Friday, January 12, 2018

Diary of a Third-Year Vet Student: Worms, Eyeballs, and Feral Ponies

Last term was all about the small animal surgery lab: dog and cat spays and neuters. This term will be all about the large animal surgery lab.

For this lab course, we are again working in teams of three or four. Different teams, though. This time we were teamed up based on our relative experience with horses. Each team has been assigned a miniature horse. Over the next 7 weeks, we will perform a variety of diagnostic procedures on the ponies (after labs in which we practice first on cadavers), and we will castrate the ponies in a couple of weeks.

The ponies are feral. Entirely feral, never been handled. Some are quite young (my team's pony is at most six months old), some are several years old. Feral mini ponies are little ninjas, and can strike you with front or rear hooves as they choose. They can also bite. However, we've been pretty lucky this year. Most of the ponies are so shocked at being yanked from a cold, muddy pasture somewhere in Oregon and placed in dry, warm pens with abundant food that they only put up token resistance to being haltered for the first time and being handled and dragged about for the first lab.

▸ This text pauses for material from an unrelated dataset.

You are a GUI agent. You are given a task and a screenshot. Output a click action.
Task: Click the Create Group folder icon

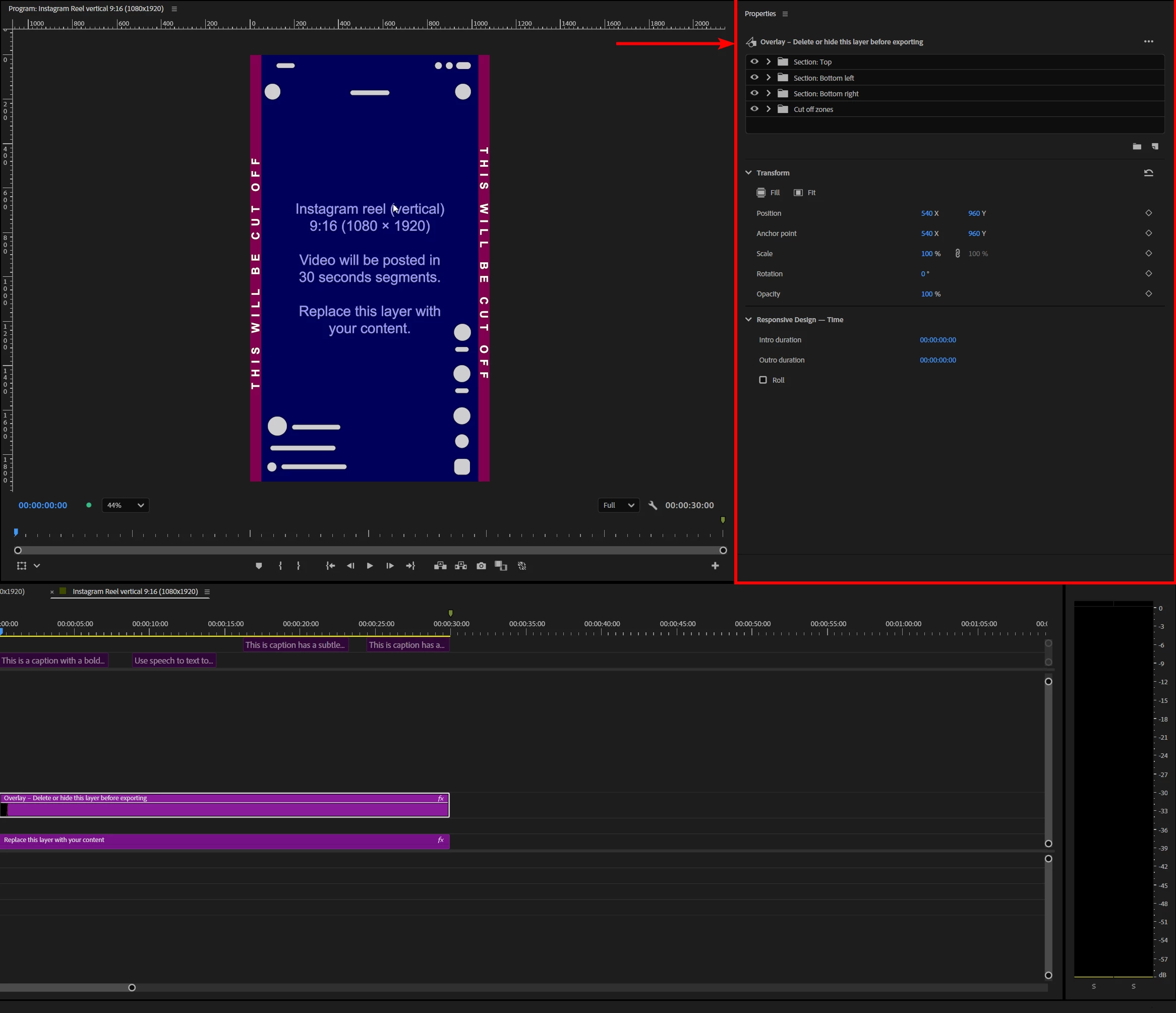point(1136,146)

The ponies are owned by one individual who is making them available to the vet school for the use of the junior surgery lab. So far, they have been weighed, dewormed, vaccinated for tetanus, and had a physical exam and basic blood work done. Some arrived with conditions that required immediate treatment. About half of them are underweight and the students have to come in twice a day and give them additional rations. Because they are technically patients of the vet hospital, I can't post any pictures of them as that would violate client and patient privacy. But I can post this cool picture of a worm that we found on the floor of our pony's pen this afternoon (horses are social animals so the ponies are penned in groups of four; no telling which one passed it). Better living through deworming, right?

Strongylus vulgaris, a common intestinal worm in horses.


One of my classmates spotted the worm so I made her collect it in an exam glove that I had in my pocket. Everyone was excited and wanted to look at it. I eventually set it up on a paper towel in the female student's locker room so people could get pictures.

In case you hadn't noticed, by this point in our education, vet students are completely unacceptable to be let out into the general population.

Another example. We had an ophthomology lab today. We did some basic procedures on mares from the vet school's teaching herd but we practiced the more invasive procedures on heads from horse cadavers. Just the heads, sitting out on lab tables. The heads were used first by half of the class yesterday so by the time of our lab today, the eyeballs were not in great condition. So the first thing we did was pump a bunch of saline in to them to practice a particular type of injection, which had the beneficial effect of plumping them back up again.

We all openly acknowledge that we have crossed a sort of Rubicon. When non-vet people ask us what we are studying in class, we shrug and say, oh, you know, dogs and cats and horses and things. What we really want to say is, worms, eyeballs, and how to find barely descended testicles in young feral ponies.